Work to be completed | Please put the lines below, from the line with "You are a computer-use agent. Viewport: 1280px" to the line with "coord(523,109)", both included, into a JSON list of strings with one string per line and no blank lines.
----
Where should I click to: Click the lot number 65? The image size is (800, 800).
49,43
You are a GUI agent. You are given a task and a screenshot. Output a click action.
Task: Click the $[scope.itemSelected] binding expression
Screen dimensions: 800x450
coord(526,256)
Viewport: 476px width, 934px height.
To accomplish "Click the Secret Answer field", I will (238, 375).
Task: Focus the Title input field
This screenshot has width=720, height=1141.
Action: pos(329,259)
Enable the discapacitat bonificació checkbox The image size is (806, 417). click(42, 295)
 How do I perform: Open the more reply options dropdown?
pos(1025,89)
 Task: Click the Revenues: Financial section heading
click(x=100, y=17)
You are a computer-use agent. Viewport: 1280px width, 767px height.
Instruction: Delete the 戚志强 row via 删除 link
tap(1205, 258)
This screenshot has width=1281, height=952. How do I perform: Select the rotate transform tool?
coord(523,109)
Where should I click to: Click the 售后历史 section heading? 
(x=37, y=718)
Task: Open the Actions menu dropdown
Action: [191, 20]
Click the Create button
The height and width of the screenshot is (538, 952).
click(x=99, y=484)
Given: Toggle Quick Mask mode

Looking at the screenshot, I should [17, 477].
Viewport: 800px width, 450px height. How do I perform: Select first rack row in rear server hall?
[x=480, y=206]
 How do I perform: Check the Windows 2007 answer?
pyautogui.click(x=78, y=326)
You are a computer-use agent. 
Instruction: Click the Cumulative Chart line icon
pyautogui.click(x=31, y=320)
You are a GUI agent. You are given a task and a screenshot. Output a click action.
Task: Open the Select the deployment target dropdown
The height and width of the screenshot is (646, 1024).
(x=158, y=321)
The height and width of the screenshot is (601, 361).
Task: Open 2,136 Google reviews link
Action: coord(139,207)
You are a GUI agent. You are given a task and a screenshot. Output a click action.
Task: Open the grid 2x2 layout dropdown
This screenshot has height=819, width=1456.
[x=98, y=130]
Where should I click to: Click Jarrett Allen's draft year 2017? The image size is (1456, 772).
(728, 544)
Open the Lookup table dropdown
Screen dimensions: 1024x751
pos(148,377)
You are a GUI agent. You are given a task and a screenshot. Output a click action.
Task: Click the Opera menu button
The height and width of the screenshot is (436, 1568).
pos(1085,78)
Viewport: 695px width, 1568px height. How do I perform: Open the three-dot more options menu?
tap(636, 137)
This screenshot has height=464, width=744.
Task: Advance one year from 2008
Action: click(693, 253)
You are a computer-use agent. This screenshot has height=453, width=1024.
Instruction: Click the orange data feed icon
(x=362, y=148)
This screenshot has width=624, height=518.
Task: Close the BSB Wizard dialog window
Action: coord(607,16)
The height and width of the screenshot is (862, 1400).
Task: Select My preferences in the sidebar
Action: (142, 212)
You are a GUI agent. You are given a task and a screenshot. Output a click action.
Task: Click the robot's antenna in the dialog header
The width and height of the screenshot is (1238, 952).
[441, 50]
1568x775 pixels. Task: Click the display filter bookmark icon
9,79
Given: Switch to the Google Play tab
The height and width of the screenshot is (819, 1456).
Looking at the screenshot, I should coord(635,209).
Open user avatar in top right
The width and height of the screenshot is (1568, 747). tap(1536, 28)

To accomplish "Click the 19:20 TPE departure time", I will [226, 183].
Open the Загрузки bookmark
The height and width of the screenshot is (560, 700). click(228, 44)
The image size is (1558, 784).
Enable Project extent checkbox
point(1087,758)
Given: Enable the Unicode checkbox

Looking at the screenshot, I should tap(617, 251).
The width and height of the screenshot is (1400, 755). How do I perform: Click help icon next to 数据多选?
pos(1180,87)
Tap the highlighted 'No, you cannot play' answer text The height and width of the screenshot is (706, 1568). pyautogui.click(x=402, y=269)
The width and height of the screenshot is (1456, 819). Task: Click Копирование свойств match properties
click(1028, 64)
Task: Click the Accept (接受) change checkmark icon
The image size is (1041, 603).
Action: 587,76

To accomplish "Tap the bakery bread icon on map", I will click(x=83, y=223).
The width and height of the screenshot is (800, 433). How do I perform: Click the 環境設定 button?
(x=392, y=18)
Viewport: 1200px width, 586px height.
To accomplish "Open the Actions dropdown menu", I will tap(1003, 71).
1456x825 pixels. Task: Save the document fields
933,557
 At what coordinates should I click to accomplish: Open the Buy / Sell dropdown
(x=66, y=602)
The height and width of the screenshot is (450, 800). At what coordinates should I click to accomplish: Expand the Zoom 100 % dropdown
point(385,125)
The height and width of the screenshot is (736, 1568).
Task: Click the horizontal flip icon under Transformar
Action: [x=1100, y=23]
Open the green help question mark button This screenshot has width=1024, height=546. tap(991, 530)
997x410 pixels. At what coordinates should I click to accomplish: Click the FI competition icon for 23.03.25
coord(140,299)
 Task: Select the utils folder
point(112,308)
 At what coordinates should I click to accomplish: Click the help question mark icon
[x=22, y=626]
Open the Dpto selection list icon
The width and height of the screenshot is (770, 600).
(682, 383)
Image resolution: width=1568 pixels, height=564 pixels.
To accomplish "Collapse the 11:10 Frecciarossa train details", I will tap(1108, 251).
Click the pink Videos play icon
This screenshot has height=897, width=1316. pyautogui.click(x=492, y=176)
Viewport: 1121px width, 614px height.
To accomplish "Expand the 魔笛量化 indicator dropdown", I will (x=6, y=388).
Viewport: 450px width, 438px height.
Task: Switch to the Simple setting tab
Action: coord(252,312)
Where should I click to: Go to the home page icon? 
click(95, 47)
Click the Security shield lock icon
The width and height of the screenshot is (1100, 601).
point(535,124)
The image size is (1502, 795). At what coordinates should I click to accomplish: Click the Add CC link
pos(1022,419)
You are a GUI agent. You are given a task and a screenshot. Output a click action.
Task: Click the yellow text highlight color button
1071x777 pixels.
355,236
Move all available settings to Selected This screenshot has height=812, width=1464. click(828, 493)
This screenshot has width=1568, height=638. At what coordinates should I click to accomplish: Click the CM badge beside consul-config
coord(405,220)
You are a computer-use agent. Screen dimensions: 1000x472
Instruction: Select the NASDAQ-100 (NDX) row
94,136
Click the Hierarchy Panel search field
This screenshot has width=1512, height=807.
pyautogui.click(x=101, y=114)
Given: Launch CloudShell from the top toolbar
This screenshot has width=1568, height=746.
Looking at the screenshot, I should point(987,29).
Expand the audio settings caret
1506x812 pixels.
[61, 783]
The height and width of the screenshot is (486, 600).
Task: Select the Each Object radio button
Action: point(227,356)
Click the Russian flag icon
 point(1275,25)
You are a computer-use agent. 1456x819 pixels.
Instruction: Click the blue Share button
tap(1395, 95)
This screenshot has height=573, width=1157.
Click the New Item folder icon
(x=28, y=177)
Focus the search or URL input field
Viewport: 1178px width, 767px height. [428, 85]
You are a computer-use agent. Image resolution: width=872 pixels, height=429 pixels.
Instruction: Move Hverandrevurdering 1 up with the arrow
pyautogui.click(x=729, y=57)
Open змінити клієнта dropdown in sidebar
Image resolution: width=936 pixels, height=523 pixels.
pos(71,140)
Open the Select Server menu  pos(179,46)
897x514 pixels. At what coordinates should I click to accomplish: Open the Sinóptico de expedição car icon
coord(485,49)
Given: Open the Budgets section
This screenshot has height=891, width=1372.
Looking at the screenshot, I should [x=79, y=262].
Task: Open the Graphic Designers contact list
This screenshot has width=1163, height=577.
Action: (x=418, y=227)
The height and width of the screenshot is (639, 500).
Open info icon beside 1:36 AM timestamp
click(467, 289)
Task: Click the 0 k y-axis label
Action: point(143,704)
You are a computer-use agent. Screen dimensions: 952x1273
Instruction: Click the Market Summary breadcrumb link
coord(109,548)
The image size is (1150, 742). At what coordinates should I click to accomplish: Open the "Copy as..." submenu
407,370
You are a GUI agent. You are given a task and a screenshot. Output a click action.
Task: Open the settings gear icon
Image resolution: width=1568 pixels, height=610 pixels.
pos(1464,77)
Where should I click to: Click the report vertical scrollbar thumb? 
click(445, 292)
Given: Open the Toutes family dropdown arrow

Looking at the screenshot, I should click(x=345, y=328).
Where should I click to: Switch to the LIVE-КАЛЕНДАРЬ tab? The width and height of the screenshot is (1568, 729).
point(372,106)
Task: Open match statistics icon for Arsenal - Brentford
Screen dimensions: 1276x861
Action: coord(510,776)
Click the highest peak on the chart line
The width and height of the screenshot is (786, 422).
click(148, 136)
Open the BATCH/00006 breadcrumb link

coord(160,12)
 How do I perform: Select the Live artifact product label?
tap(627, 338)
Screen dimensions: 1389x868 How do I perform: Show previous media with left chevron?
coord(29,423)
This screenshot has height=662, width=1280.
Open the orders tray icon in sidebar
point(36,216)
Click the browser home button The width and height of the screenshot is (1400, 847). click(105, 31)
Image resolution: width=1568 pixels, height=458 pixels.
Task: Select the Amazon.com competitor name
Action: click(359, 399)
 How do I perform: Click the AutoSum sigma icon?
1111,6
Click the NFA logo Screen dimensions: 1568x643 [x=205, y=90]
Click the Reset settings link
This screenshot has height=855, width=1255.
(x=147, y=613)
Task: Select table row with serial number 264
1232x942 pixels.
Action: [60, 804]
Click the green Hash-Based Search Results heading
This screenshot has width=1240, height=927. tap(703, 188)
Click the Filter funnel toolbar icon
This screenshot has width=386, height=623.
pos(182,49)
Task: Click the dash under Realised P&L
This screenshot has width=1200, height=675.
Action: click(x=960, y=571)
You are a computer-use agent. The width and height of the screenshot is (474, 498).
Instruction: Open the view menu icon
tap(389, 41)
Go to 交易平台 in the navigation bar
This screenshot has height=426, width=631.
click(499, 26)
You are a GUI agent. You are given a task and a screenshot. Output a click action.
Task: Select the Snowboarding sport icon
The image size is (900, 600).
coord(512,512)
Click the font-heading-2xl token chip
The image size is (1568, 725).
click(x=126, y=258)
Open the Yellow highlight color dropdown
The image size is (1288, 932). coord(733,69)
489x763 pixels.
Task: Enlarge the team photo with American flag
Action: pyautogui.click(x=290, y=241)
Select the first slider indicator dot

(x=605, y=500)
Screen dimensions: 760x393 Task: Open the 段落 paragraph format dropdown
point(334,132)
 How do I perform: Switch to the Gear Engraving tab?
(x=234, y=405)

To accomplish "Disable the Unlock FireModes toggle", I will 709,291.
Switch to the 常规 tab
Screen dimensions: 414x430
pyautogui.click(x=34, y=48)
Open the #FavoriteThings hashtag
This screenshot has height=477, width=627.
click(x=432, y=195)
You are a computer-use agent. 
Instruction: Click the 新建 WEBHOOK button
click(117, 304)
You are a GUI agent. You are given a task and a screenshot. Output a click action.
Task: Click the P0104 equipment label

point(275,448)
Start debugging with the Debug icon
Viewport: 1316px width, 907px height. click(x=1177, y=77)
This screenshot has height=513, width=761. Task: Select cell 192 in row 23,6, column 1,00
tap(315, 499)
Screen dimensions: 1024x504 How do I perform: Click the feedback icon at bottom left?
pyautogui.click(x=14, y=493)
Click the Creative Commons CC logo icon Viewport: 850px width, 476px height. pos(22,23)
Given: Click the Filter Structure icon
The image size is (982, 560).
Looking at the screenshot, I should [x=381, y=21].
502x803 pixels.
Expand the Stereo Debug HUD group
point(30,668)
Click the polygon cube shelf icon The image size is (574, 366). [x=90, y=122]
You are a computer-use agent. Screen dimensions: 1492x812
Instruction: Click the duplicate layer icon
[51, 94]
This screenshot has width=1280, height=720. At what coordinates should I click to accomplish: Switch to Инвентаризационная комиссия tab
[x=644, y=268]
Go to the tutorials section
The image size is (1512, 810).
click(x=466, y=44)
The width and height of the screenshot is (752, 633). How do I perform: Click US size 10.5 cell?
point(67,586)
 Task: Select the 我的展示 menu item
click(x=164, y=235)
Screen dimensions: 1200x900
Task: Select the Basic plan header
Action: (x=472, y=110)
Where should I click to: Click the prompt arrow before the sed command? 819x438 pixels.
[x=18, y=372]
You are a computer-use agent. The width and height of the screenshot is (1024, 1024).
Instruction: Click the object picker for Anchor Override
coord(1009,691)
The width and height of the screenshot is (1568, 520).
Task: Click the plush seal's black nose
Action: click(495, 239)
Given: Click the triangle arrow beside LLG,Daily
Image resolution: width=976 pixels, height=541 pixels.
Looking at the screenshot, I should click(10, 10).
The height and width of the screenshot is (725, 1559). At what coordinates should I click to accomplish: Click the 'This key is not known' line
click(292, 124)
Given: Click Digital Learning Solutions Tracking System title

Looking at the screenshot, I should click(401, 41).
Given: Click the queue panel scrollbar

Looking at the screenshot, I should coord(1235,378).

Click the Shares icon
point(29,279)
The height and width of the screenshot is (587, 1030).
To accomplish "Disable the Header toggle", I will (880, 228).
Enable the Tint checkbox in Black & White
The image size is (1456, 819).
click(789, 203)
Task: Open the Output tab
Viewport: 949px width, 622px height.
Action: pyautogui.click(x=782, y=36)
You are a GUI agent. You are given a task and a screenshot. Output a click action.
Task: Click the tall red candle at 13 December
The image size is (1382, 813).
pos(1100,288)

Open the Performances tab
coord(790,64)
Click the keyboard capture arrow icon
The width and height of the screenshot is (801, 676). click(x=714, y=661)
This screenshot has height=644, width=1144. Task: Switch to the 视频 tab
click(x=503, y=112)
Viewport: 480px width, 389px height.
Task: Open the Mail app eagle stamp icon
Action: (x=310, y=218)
----
Response to the exercise |
[
  "You are a computer-use agent. Viewport: 1280px width, 767px height.",
  "Instruction: Delete the 戚志强 row via 删除 link",
  "tap(1205, 258)",
  "This screenshot has width=1281, height=952. How do I perform: Select the rotate transform tool?",
  "coord(523,109)"
]